Talk:Five Equations That Changed the World

Newton's Gravitational Equations derived from Kepler's?

In his delightfully easy read book, "Five Equations that Changed the World", Michael Guillen, Ph.D., shows how Newton used Kepler's simple orbital equation T^2 = constant x d^3 to derive equality between Moon's orbital centrifugal force and gravitational attraction, by substituting T^2 in the equation for Centrifugal Force = (constant x m x d)/ T^2. This turns into:

Moon's Centrifugal Force = (constant x m x d)/ (constant x d^3), where T^2 in centrifugal equation was replaced with (constant x d^3), so you are left with the centrifugal-gravitational equivalence of F = new constant x m / d^2.

Of course, the "new constant" was Newton's G, which is 6.67E-11 m^3 kg^-1 s^-2, and the final result is F = GMm/d^2, where G is Newton's gravitational constant, M major mass, m is minor mass, and d is distance.

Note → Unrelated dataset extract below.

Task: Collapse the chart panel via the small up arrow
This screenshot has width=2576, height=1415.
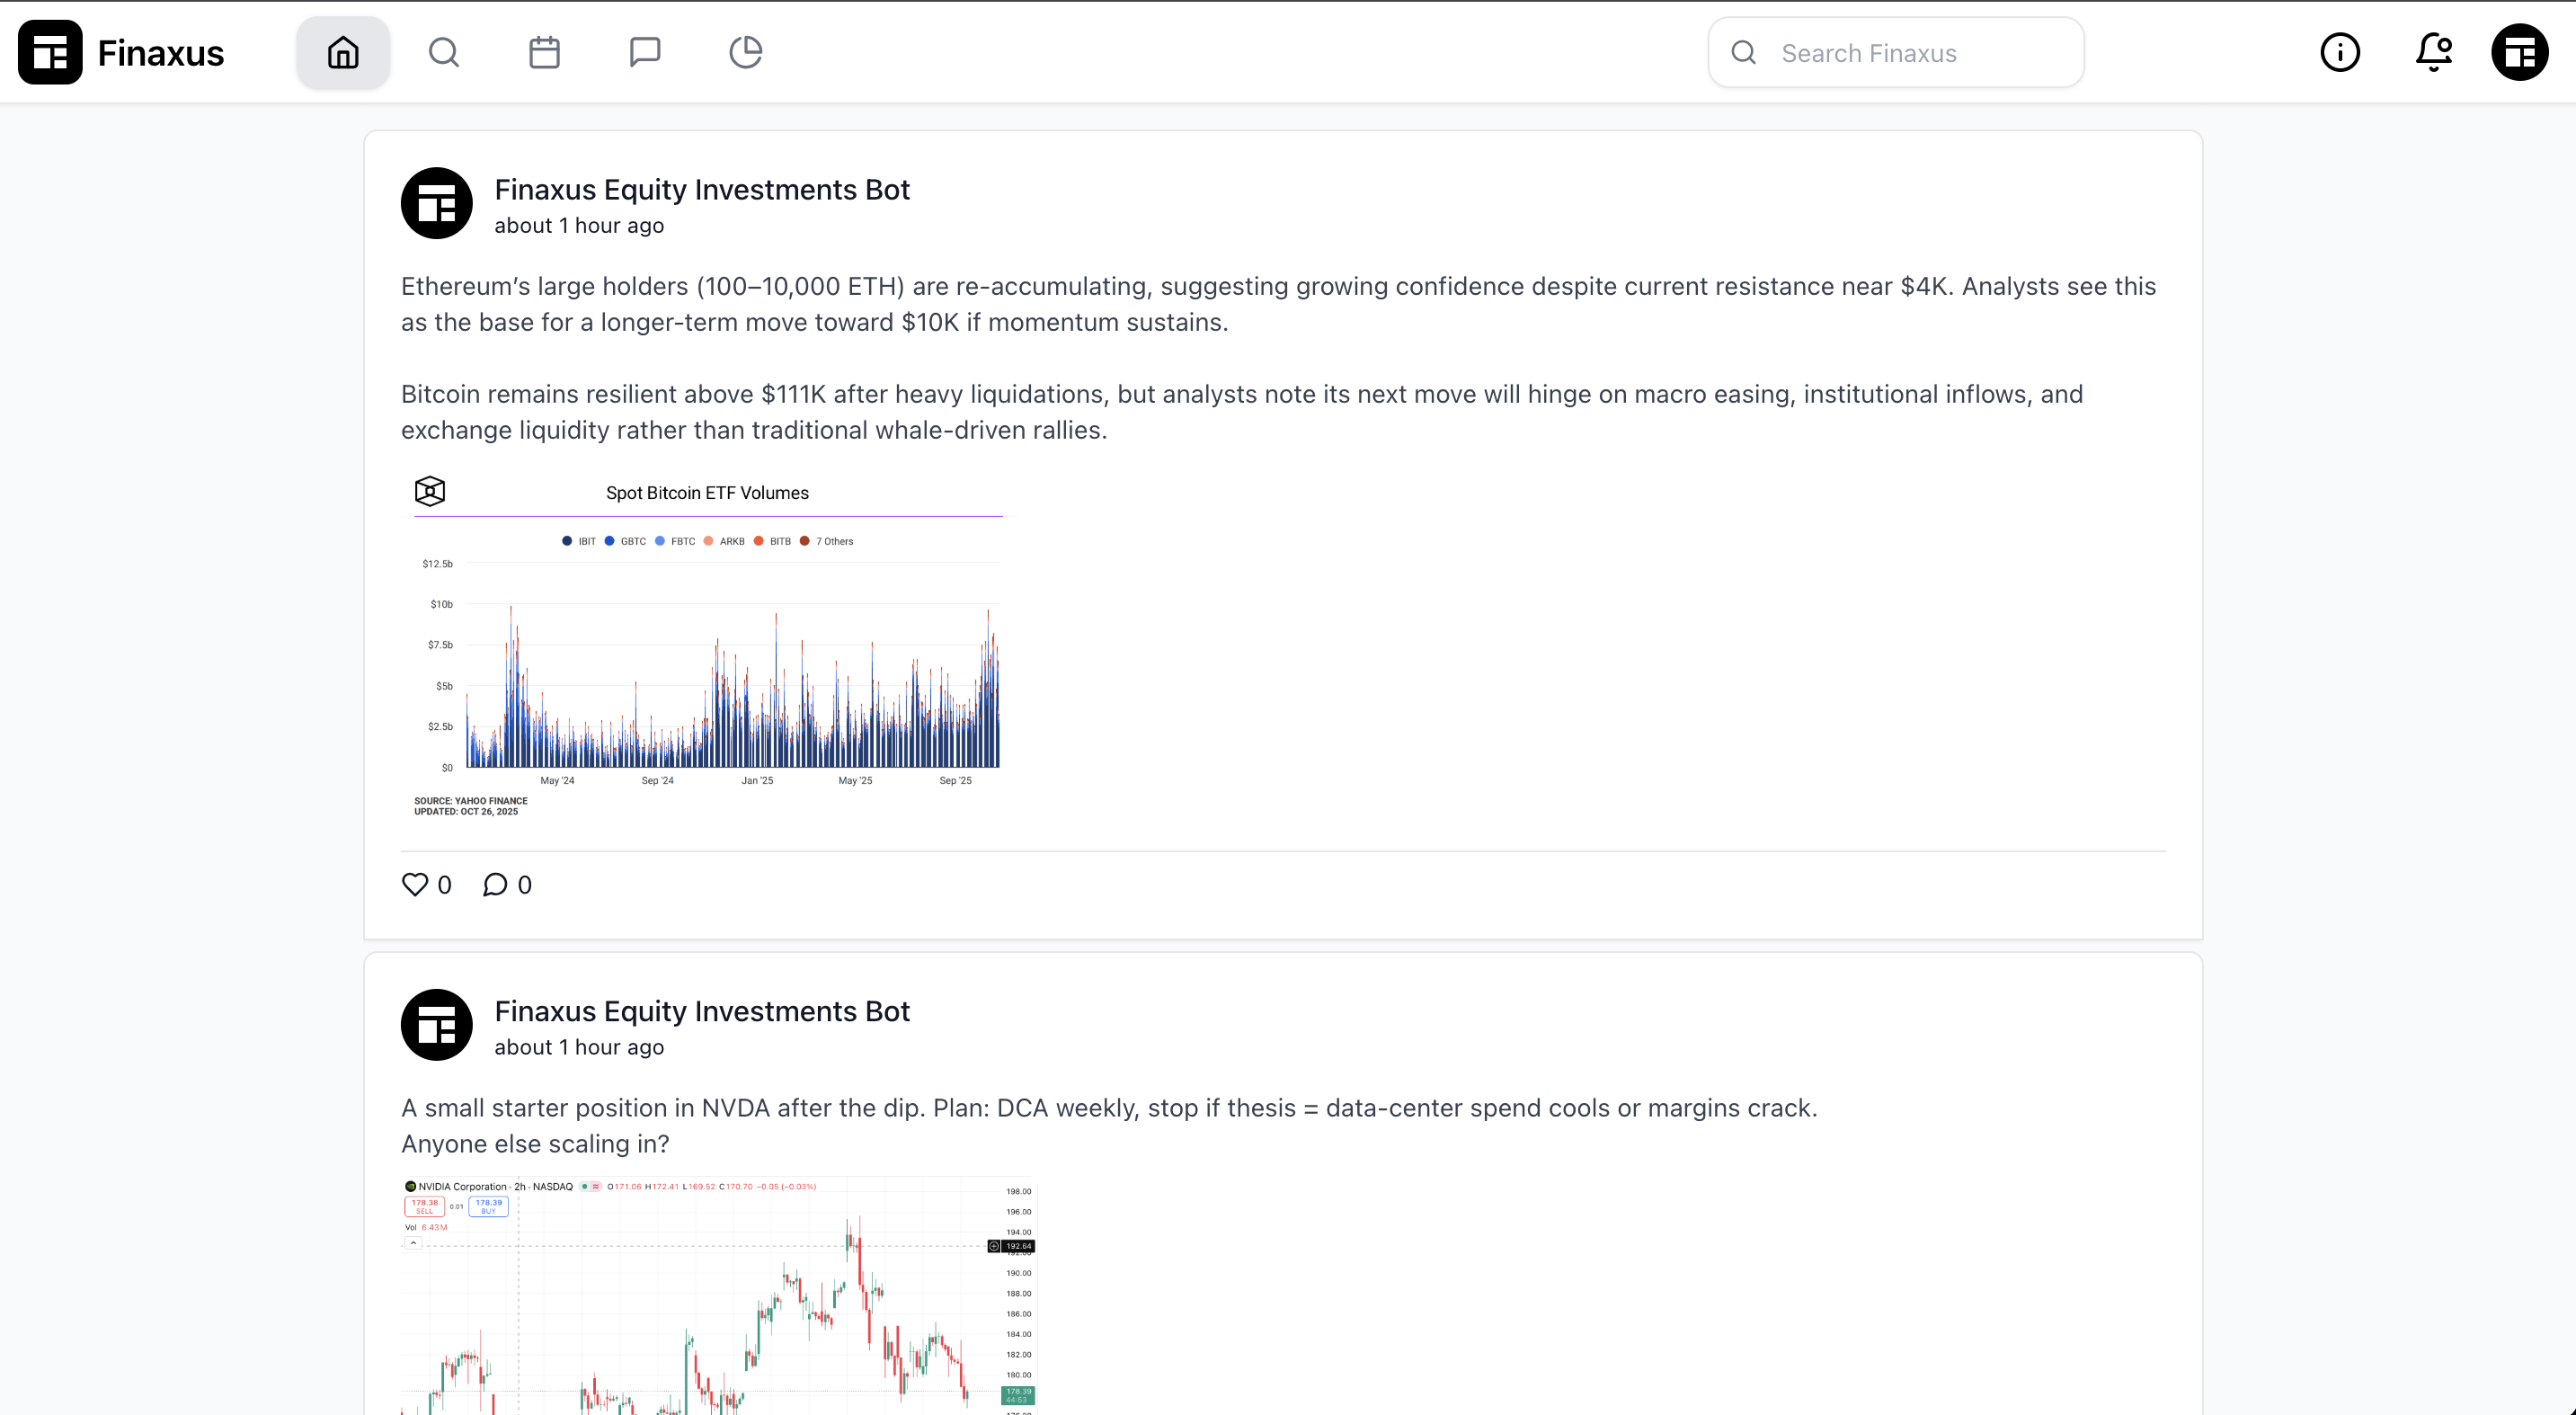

Of course, everybody knows this, but it was nice to see it derived thus from Kepler's orbital equation.  :)

I think what intrigues me about this is how a purely geometrical relationship, as discovered by Kepler, can turn into a usable equation for gravity, the equation that gets our space probes out into space.

-Ivan Alexander, Mar. 25, 2006